(Collected data entries)
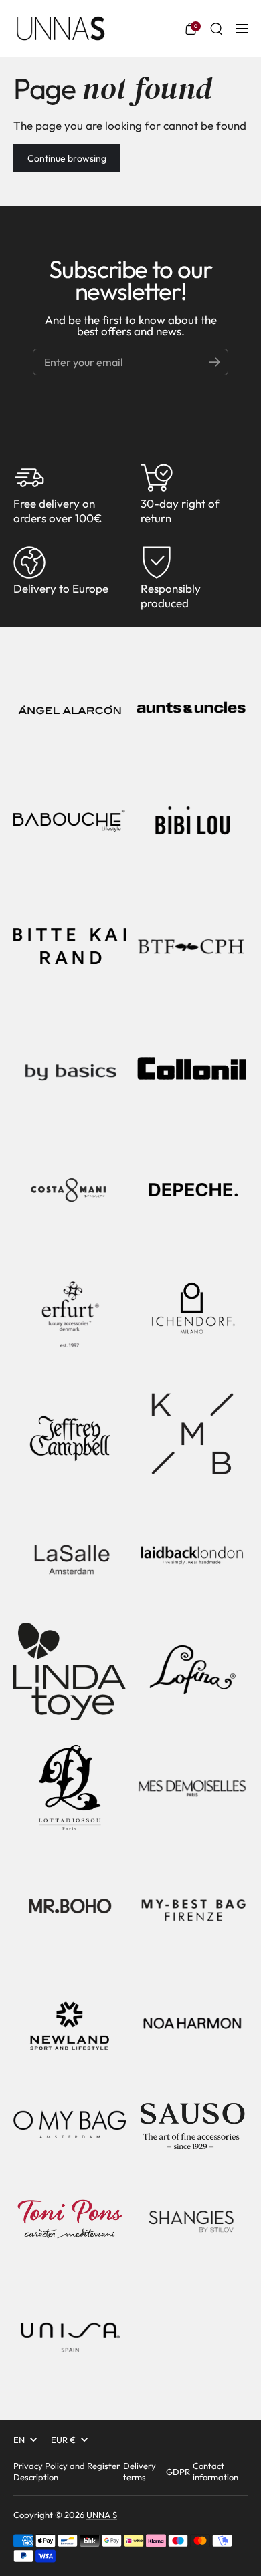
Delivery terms (139, 2471)
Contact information (215, 2471)
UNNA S (101, 2514)
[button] (191, 29)
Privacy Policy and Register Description (66, 2471)
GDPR (178, 2471)
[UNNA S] (60, 28)
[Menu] (242, 29)
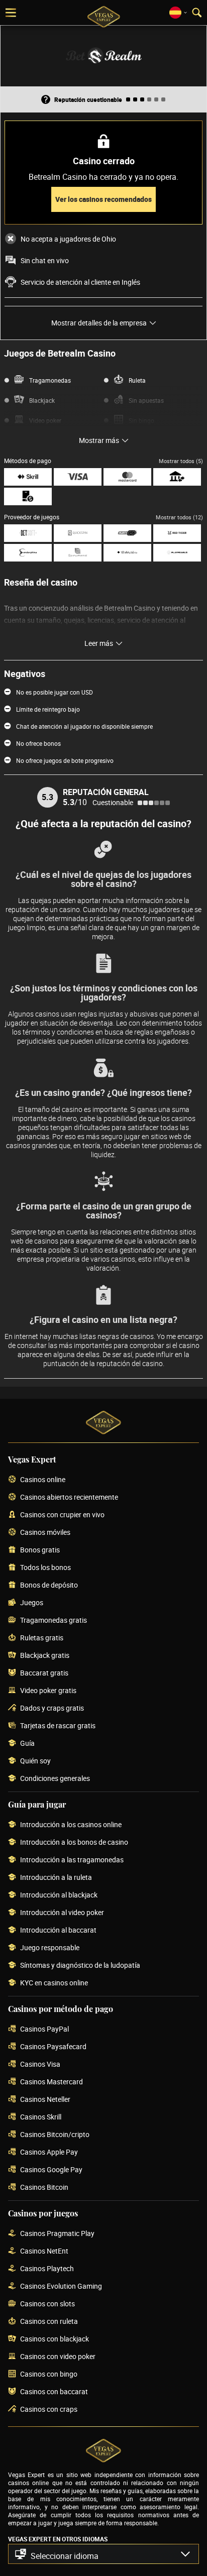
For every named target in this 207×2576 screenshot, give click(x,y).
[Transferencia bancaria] (177, 477)
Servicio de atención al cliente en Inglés (80, 282)
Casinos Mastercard (51, 2082)
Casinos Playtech (47, 2269)
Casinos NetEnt (44, 2251)
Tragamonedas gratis (53, 1620)
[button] (103, 2554)
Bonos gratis (40, 1550)
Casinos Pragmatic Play (57, 2233)
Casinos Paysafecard (53, 2047)
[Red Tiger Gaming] (177, 533)
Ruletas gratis (41, 1638)
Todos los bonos (45, 1568)
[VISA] (77, 477)
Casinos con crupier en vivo (62, 1515)
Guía (27, 1743)
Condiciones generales (55, 1778)
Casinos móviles (45, 1532)
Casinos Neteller (45, 2099)
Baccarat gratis (44, 1673)
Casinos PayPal (44, 2029)
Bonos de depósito (49, 1585)
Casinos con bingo (48, 2374)
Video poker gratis (48, 1691)
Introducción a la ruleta (56, 1877)
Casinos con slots (47, 2304)
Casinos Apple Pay (49, 2152)
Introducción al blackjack (58, 1895)
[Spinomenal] (77, 553)
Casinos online (42, 1480)
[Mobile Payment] (28, 496)
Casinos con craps (48, 2409)
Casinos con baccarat (54, 2392)
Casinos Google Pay (51, 2170)
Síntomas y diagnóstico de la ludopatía (80, 1965)
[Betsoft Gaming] (28, 533)
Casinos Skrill (40, 2117)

Aim of the exercise
Write out the entries above verbatim, without pictures.

Output of the task
Delivery terms (139, 2471)
Contact information (215, 2471)
UNNA S (101, 2514)
[button] (191, 29)
Privacy Policy and Register Description (66, 2471)
GDPR (178, 2471)
[UNNA S] (60, 28)
[Menu] (242, 29)
For every named target in this 207×2576 screenshot, give click(x,y).
[Transferencia bancaria] (177, 477)
Servicio de atención al cliente en Inglés (80, 282)
Casinos Mastercard (51, 2082)
Casinos Playtech (47, 2269)
Casinos NetEnt (44, 2251)
Tragamonedas gratis (53, 1620)
[button] (103, 2554)
Bonos gratis (40, 1550)
Casinos Pragmatic Play (57, 2233)
Casinos Paysafecard (53, 2047)
[Red Tiger Gaming] (177, 533)
Ruletas gratis (41, 1638)
Todos los bonos (45, 1568)
[VISA] (77, 477)
Casinos con crupier en vivo (62, 1515)
Guía (27, 1743)
Condiciones generales (55, 1778)
Casinos móviles (45, 1532)
Casinos Neteller (45, 2099)
Baccarat gratis (44, 1673)
Casinos PayPal (44, 2029)
Bonos de depósito (49, 1585)
Casinos con bingo (48, 2374)
Video poker gratis (48, 1691)
Introducción a la ruleta (56, 1877)
Casinos con slots (47, 2304)
Casinos Apple Pay (49, 2152)
Introducción al blackjack (58, 1895)
[Spinomenal] (77, 553)
Casinos online (42, 1480)
[Mobile Payment] (28, 496)
Casinos con craps (48, 2409)
Casinos con baccarat (54, 2392)
Casinos Google Pay (51, 2170)
Síntomas y diagnóstico de la ludopatía (80, 1965)
[Betsoft Gaming] (28, 533)
Casinos Skrill (40, 2117)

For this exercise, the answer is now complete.